MATERIAL PROVIDED -

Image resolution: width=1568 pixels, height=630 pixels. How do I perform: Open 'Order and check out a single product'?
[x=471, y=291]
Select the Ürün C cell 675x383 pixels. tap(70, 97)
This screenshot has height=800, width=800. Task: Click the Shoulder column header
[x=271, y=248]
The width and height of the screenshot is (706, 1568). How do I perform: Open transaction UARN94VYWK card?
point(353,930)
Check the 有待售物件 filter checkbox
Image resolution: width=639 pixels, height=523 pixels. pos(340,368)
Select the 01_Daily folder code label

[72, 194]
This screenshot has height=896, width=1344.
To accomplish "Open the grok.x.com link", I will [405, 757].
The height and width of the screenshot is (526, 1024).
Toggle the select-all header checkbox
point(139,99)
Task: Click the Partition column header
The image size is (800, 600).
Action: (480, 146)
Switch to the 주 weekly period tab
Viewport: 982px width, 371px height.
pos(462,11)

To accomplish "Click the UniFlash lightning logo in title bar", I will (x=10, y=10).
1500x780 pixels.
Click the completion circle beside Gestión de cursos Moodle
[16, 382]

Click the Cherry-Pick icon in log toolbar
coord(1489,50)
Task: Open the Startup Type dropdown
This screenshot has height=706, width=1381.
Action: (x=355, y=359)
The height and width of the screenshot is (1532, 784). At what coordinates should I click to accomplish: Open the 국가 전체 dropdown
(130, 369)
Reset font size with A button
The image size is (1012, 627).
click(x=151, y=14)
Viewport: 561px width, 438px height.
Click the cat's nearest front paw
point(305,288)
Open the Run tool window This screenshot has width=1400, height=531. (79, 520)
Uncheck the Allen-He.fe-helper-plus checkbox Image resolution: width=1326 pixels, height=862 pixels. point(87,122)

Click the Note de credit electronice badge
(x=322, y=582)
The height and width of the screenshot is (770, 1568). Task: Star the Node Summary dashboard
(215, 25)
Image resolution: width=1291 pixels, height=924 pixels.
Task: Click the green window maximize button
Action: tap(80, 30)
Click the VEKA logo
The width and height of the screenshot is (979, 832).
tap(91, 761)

TASK GOAL -
Put the data lines into a Markdown table with the columns Row and Line, starting at the line that contains "The height and width of the screenshot is (770, 1568)." and ending at the last line of the data. Number each row and leave out blank lines.

WRITTEN REPLY -
| Row | Line |
|---|---|
| 1 | The height and width of the screenshot is (770, 1568). Task: Star the Node Summary dashboard |
| 2 | (215, 25) |
| 3 | Image resolution: width=1291 pixels, height=924 pixels. |
| 4 | Task: Click the green window maximize button |
| 5 | Action: tap(80, 30) |
| 6 | Click the VEKA logo |
| 7 | The width and height of the screenshot is (979, 832). |
| 8 | tap(91, 761) |